Back then, the news sent risk assets south, and the volatility index surged 63% in less than a month, while U.S. 10-year Treasury yields climbed 25%.

Both, ECB’s Mario Draghi, and BoE’s Mark Carney sent a message to investors from Sintra, Portugal that the era of cheap money is closer to an end. This time the reaction was mainly felt in fixed income and currency markets.

Draghi’s comments were intended to signal more confidence in the economic recovery and not an immediate call to withdraw stimulus; however, bonds were sold heavily, and the Euro marched above 1.14, a new 52-weeks high. Similarly, Carney’s remarks, sent the Pound to 1.2972, recovering all losses prior to PM failure to win a majority, as he indicated the possibility of raising rates. I think going forward central bankers will be more careful and cautious when passing on similar messages. In other words, they should be uninteresting not to disrupt financial markets.
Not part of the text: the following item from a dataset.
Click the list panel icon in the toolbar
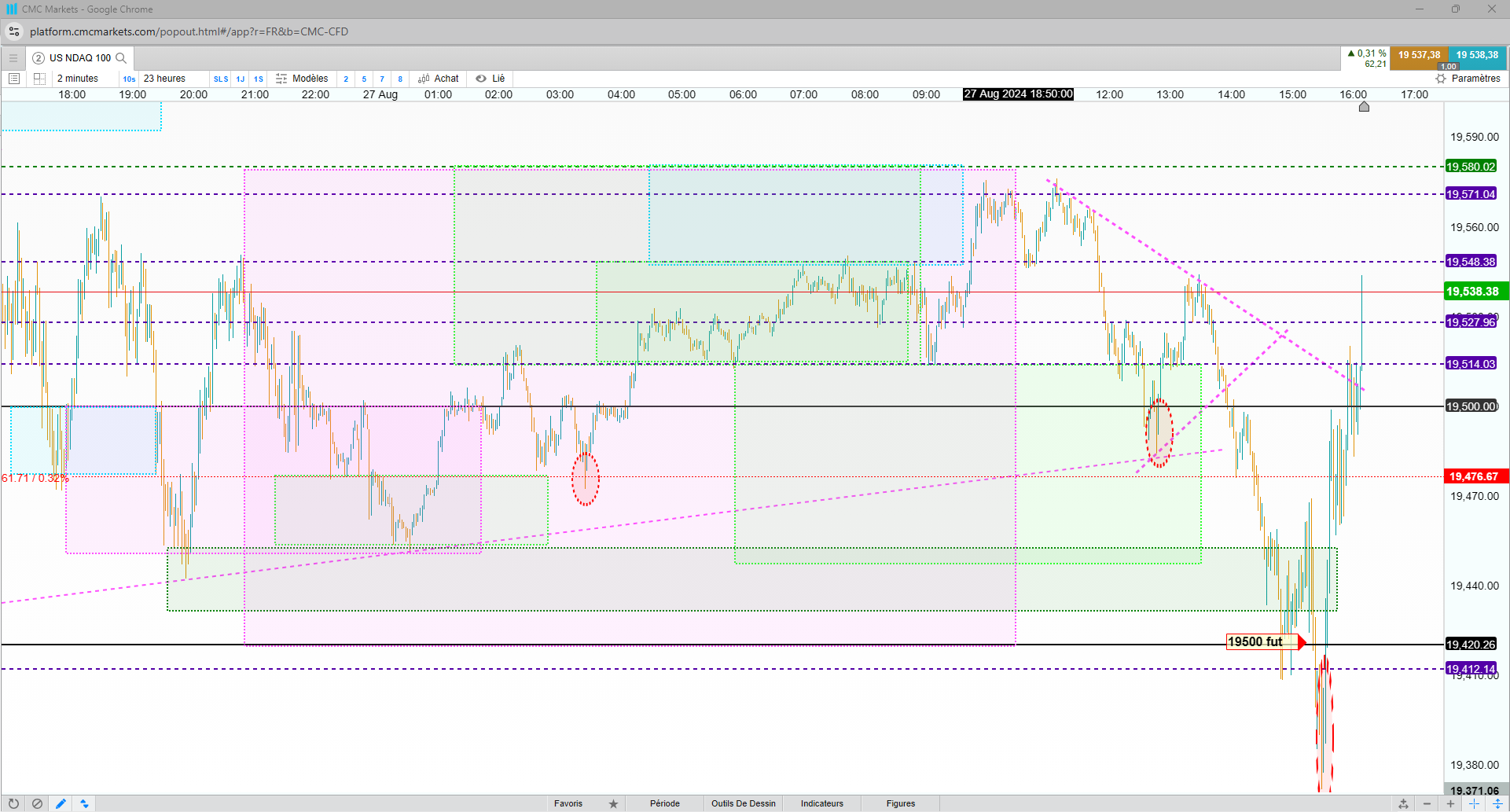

Although I’m bullish on the Euro on the longer run, I think the market’s reaction is a bit too exaggerated. I would rather wait for hard data to confirm the hawkish stance, especially inflation, because with the recent slide in oil prices inflation may remain low for a prolonged period. If Eurozone’s headline and core CPI disappoints on Friday, there’s a high chance that traders will book some profits.

Financial stocks are the biggest beneficiaries from the surging yields and the Fed’s upbeat assessment on the U.S. banking sector. The biggest U.S. banks are now able to boost shares buybacks and dividend payouts by almost 50% compared to 2016. This would likely lead to the continued rotation from bond proxies such as utilities to financials.

In commodity markets, gold recovered most of Monday’s losses to trade above $1,250 as the U.S. currency continued to weaken against its major counterparts. Meanwhile, crude prices were higher on both sides of the Atlantic despite U.S. inventories unexpectedly rose 118,000 barrels last week. The supporting piece of news from EIA was the 100,000 barrels decline in production last week, but it’s too early to jump to conclusions at this stage as it’s likely to reverse in the weeks ahead.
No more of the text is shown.